Big brother with the Googlely eyes?

Raise your hand if you are impressed with Google's power and vision.

Raise your hand if you're concerned by Google's power and vision.

Hmmm. Same hands.

Google can manage your desktop. Google can track your whereabouts 24/7. Now Google proposes to monitor your home energy use.

What ultimately happens to all of that information they're collecting about the users of these services? Questions like these promise to increase at a rapid pace as advances in information technologies increase at a phenomenally rapid pace. For example, do you go with a service like Google's, or look for a more decentralized option to monitor your home energy use?(GW)
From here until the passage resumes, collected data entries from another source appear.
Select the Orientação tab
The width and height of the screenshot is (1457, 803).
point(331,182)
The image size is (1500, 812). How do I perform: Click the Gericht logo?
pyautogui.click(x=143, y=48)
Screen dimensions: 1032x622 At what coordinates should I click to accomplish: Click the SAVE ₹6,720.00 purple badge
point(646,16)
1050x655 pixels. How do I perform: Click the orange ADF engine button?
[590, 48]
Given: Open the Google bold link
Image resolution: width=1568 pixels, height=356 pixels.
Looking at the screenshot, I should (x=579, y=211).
Google to measure home electricity use

By Claudine Beaumont

The Telegraph

February 10, 2009

Google's mew PowerMeter tool could help households to reduce the amount of electricity they consume by monitoring their energy use

Search giant Google is developing new monitoring tools to help families keep track of the amount of electricity they are using.

The company’s philanthropic division is working on Google PowerMeter, a piece of software that will analyse the consumption information captured by “smart meters”, and translate it into easy-to-understand information to help people see where they could be reducing their energy use.
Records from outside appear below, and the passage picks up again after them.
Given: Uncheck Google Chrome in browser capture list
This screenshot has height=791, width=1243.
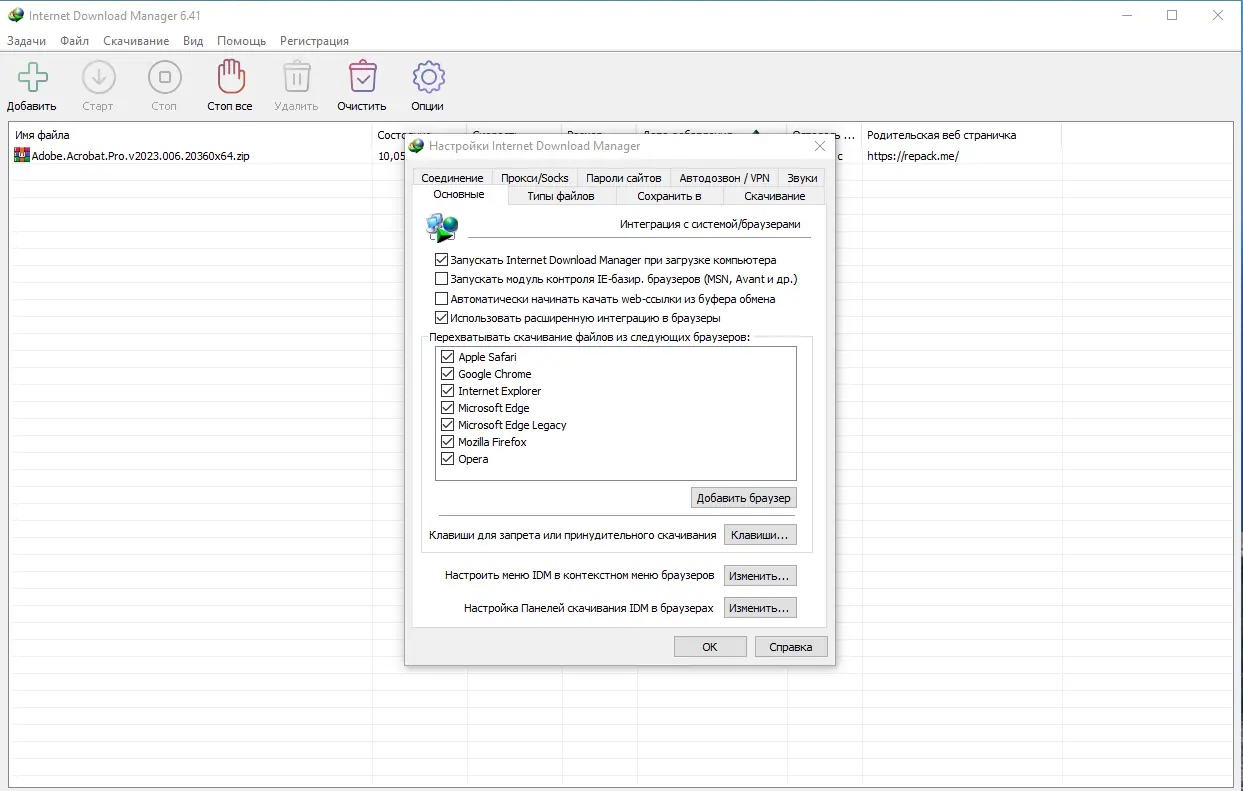Looking at the screenshot, I should (x=446, y=373).
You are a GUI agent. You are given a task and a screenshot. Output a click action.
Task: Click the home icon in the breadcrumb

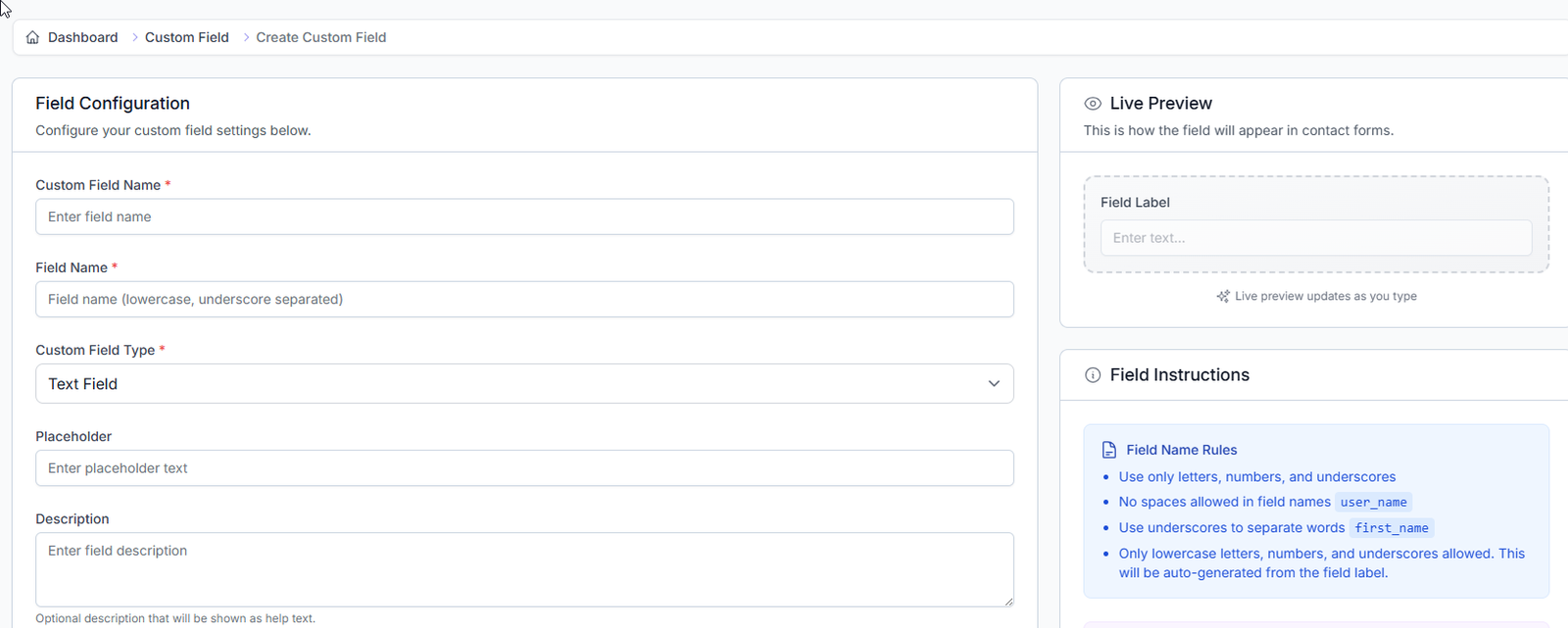[x=32, y=37]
Users will be able to monitor the PowerMeter through their computers and other web-enabled devices using a special widget embedded on their personalised iGoogle home page.

Ed Lu, a member of Google’s engineering team, said that the company has been campaigning to force electricity suppliers to provide consumers with more detailed information about their home electricity use.

“In a world where everyone had a detailed understanding of their home energy use, we could find all sorts of ways to save energy and lower electricity bills,” he wrote on Google’s blog. “It may not sound like much, but if half of America’s households cut their energy demand by 10 per cent, it would be the equivalent of taking eight million cars off the road.”

The Google PowerMeter is currently in development, and is being tested among select members of Google’s own staff before eventually being introduced to the wider public. It needs access to an advanced energy meter, known as a “smart meter”, which is capable of giving detailed information about power consumption. There are currently around 40 million smart meters in use around the world, although energy companies plan to install some 100 million more in the next few years, according to Google.

Ed Lu said that Google’s mission was to organise the world’s information and make it universally accessible and useful. To that ends, wrote Lu, Google was working on new ways to provide consumers and utilities with real-time energy information, and bring America’s “1950s-era electricity grid into the digital age”.

“We believe that detailed data on your personal energy use belongs to you, and should be available in an open standard, non-proprietary format,” he wrote. “You should control who gets to see your data, and you should be free to choose from a wide range of services to help you understand it and benefit from it.

“Once we’ve had a chance to kick [Google PowerMeter’s] tyres, we’ll make the tool more widely available,” he pledged.